RAW RECORDS →
********

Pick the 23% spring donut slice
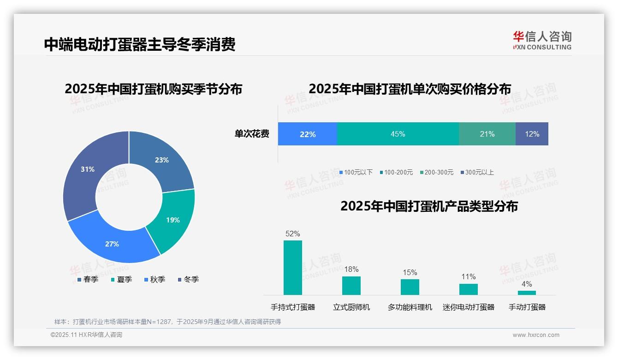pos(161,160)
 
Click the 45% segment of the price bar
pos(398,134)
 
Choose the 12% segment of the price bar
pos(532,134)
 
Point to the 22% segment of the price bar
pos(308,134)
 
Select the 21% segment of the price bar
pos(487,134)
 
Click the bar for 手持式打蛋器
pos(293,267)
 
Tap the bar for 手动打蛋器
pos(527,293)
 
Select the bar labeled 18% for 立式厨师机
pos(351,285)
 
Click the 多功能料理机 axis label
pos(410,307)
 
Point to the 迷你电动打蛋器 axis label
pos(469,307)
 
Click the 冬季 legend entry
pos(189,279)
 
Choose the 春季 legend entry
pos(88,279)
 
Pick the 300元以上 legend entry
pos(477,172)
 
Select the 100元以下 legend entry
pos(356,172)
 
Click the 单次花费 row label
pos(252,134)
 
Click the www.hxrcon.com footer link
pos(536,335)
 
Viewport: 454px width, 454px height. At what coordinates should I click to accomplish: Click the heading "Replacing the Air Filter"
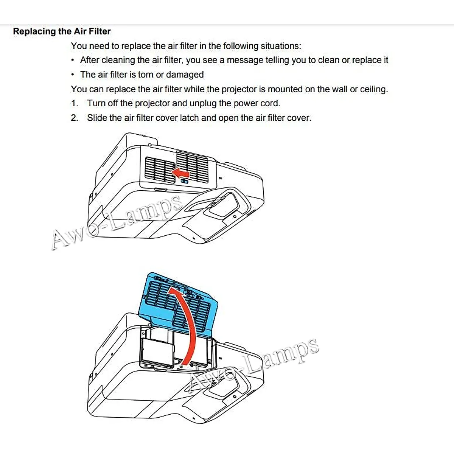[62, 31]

********

AIM OF THE EXERCISE → Update the lines from the start through the line containing "pos(356,172)", replacing "legend entry" with "legend item" and keeping everything else the same. Leave the pictures out.

FULL OUTPUT →
Pick the 23% spring donut slice
pos(161,160)
 
Click the 45% segment of the price bar
pos(398,134)
 
Choose the 12% segment of the price bar
pos(532,134)
 
Point to the 22% segment of the price bar
pos(308,134)
 
Select the 21% segment of the price bar
pos(487,134)
 
Click the bar for 手持式打蛋器
pos(293,267)
 
Tap the bar for 手动打蛋器
pos(527,293)
 
Select the bar labeled 18% for 立式厨师机
pos(351,285)
 
Click the 多功能料理机 axis label
pos(410,307)
 
Point to the 迷你电动打蛋器 axis label
pos(469,307)
 
Click the 冬季 legend item
pos(189,279)
 
Choose the 春季 legend item
pos(88,279)
 
Pick the 300元以上 legend item
pos(477,172)
 
Select the 100元以下 legend item
pos(356,172)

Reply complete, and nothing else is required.